Bug 235944 - jedec_dimm(4) does not attach to KFA2 (aka Galax) Hall of Fame DDR4 sticks
Summary: jedec_dimm(4) does not attach to KFA2 (aka Galax) Hall of Fame DDR4 sticks
Status: Closed FIXED
Alias: None
Product: Base System
Classification: Unclassified
Component: kern (show other bugs)
Version: CURRENT
Hardware: Any Any
: --- Affects Only Me
Assignee: Ravi Pokala
URL:
Keywords:
Depends on:
Blocks:
 
Reported: 2019-02-22 20:55 UTC by Val Packett
Modified: 2019-04-03 19:40 UTC (History)
5 users (show)

See Also:
rpokala: mfc-stable12+
rpokala: mfc-stable11+
rpokala: mfc-stable10+


Attachments
thaiphoon-smbus.png (7.48 KB, image/png)
2019-02-22 20:55 UTC, Val Packett
no flags Details
thaiphoon-spd-dump-0.png (32.78 KB, image/png)
2019-02-22 20:56 UTC, Val Packett
no flags Details
thaiphoon-spd-dump-1.png (33.18 KB, image/png)
2019-02-22 20:57 UTC, Val Packett
no flags Details
dimm-hack.patch (1.03 KB, patch)
2019-02-25 20:24 UTC, Val Packett
no flags Details | Diff

Note You need to log in before you can comment on or make changes to this bug.
Description Val Packett 2019-02-22 20:55:21 UTC
Created attachment 202271 [details]
thaiphoon-smbus.png

intsmb0: <AMD FCH SMBus Controller> at device 20.0 on pci0
smbus0: <System Management Bus> on intsmb0
smbus0: <unknown device> at addr 0xa4
smbus0: <unknown device> at addr 0xa6
smbus0: <unknown device> at addr 0xa2

jedec_dimm0: <DDR4 DIMM> at addr 0xa4 on smbus0
jedec_dimm0: unable to change page for offset 0x0149: 1
jedec_dimm0: unable to restore page for offset 0x0049: 1
jedec_dimm0: unable to change page for offset 0x0145: 1
jedec_dimm0: unable to restore page for offset 0x0045: 1
jedec_dimm0: failed to read TSOD Manufacturer ID
device_attach: jedec_dimm0 attach returned 1
jedec_dimm1: <DDR4 DIMM> at addr 0xa6 on smbus0
jedec_dimm1: unable to change page for offset 0x0149: 1
jedec_dimm1: unable to restore page for offset 0x0049: 1
jedec_dimm1: unable to change page for offset 0x0145: 1
jedec_dimm1: unable to restore page for offset 0x0045: 1
jedec_dimm1: failed to read TSOD Manufacturer ID
device_attach: jedec_dimm1 attach returned 1

(interestingly, Thaiphoon Burner on Windows finds different SMBus addresses for the SPD EEPROMs: 0x52 and 0x53)
Comment 1 Val Packett 2019-02-22 20:56:46 UTC
Created attachment 202272 [details]
thaiphoon-spd-dump-0.png
Comment 2 Val Packett 2019-02-22 20:57:15 UTC
Created attachment 202273 [details]
thaiphoon-spd-dump-1.png
Comment 3 Ravi Pokala 2019-02-22 23:21:24 UTC
> (interestingly, Thaiphoon Burner on Windows finds different SMBus addresses for the SPD EEPROMs: 0x52 and 0x53)

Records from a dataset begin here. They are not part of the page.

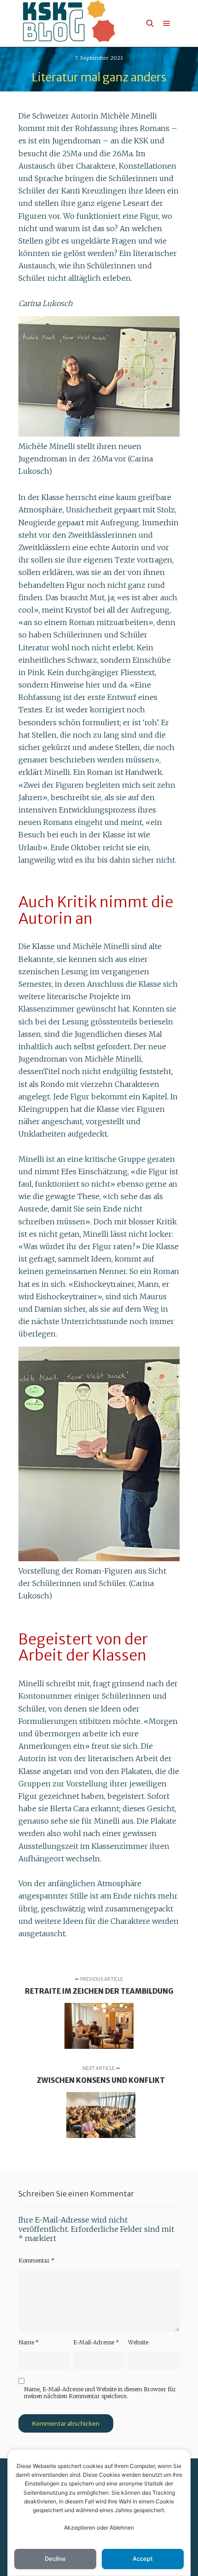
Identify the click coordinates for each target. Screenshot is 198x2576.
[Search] (150, 23)
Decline (55, 2558)
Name (28, 2342)
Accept (143, 2558)
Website (138, 2342)
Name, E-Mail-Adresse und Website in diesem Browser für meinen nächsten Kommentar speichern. (100, 2393)
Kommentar (36, 2260)
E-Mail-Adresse (96, 2342)
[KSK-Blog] (69, 23)
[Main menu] (166, 23)
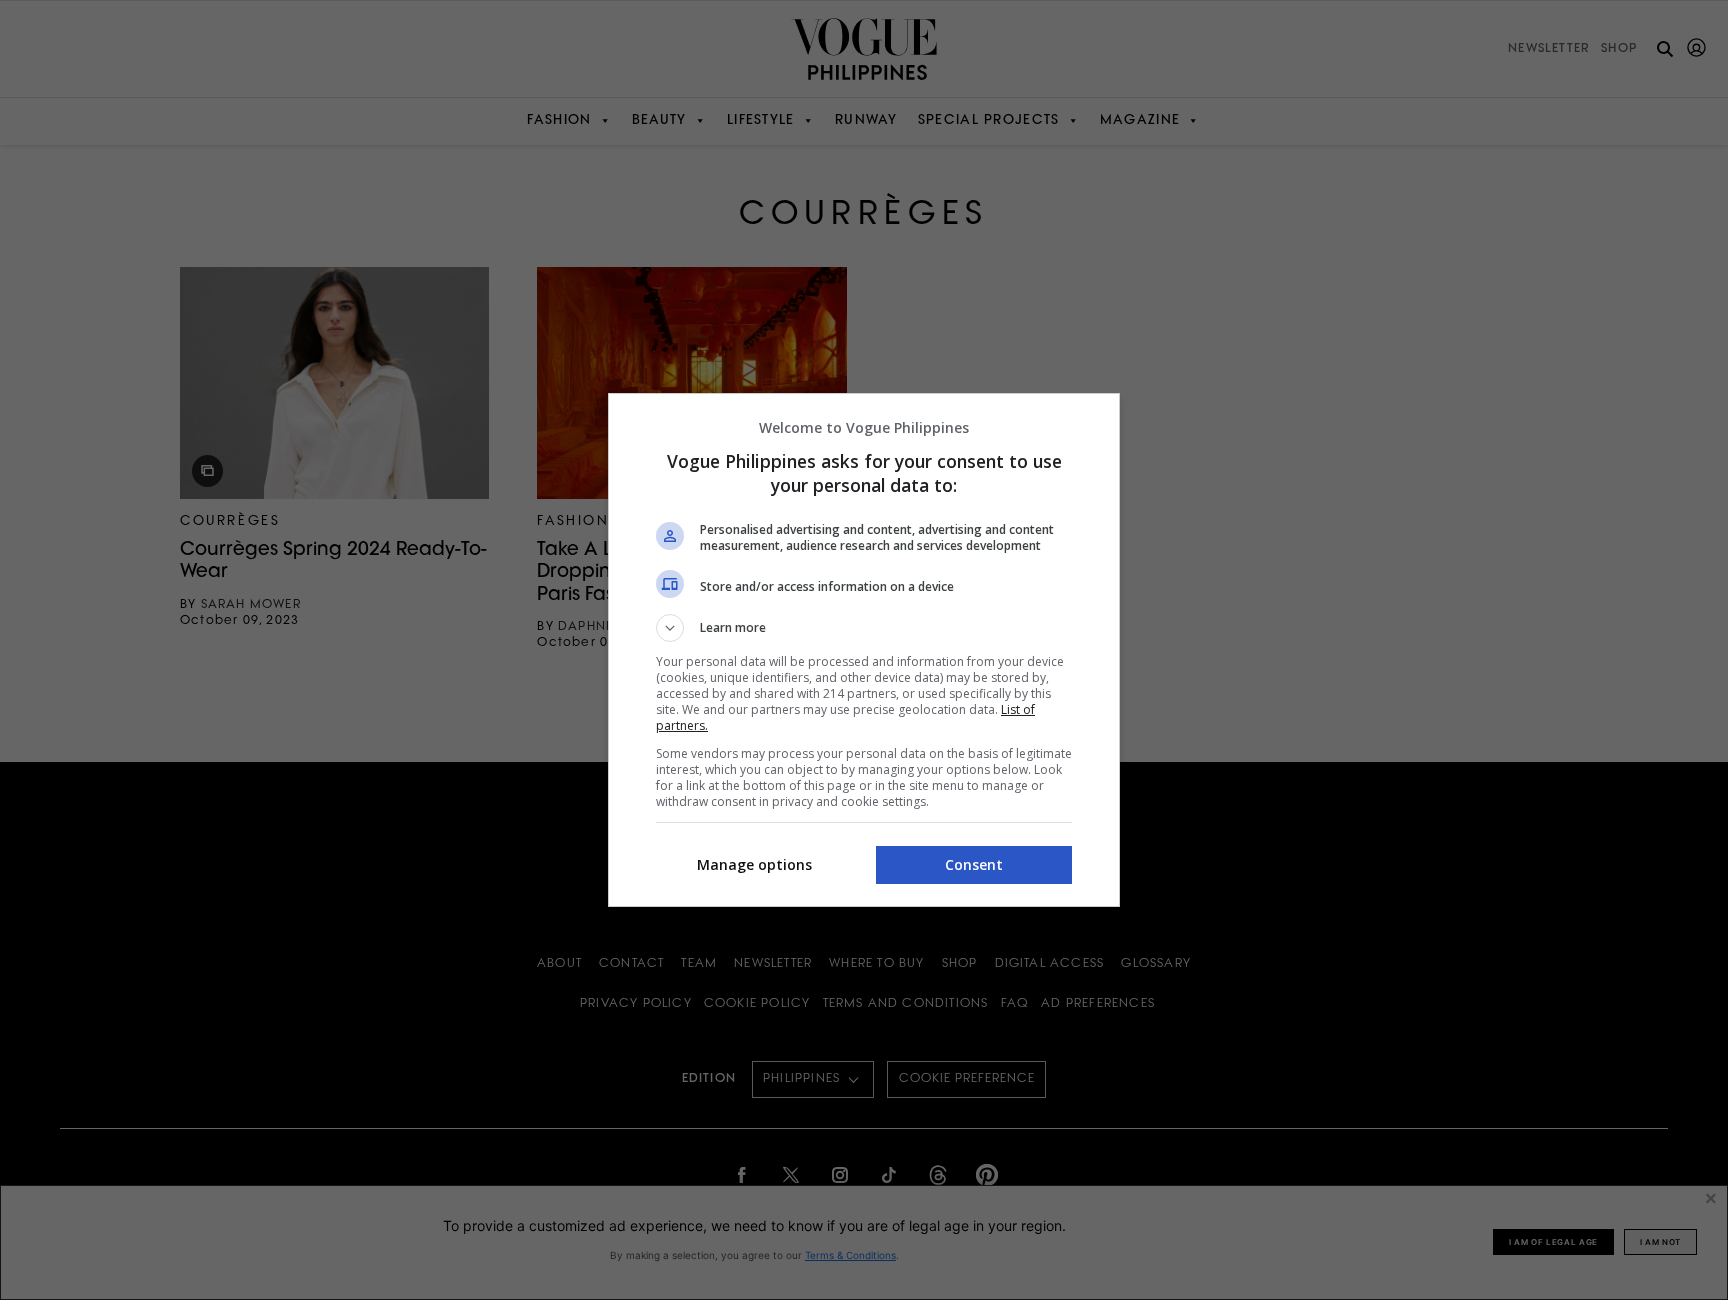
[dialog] (864, 650)
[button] (864, 628)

SMBus uses the low-order bit to denote read or write. It looks like Windows uses 7-bit addressing, where the read/write bit is simply omitted. FreeBSD uses 8-bit SMBus addresses, which are always passed around with the read/write bit cleared. Thus, 7-bit addresses 0x52 and 0x53 become 8-bit addresses 0xa4 and 0xa6.
Comment 4 Ravi Pokala 2019-02-22 23:38:52 UTC
Could you try loading the driver again with 'bootverbose' set? That should cause it try to read and dump every byte of the SPD device.
Comment 5 Val Packett 2019-02-23 00:45:17 UTC
(In reply to Ravi Pokala from comment #4)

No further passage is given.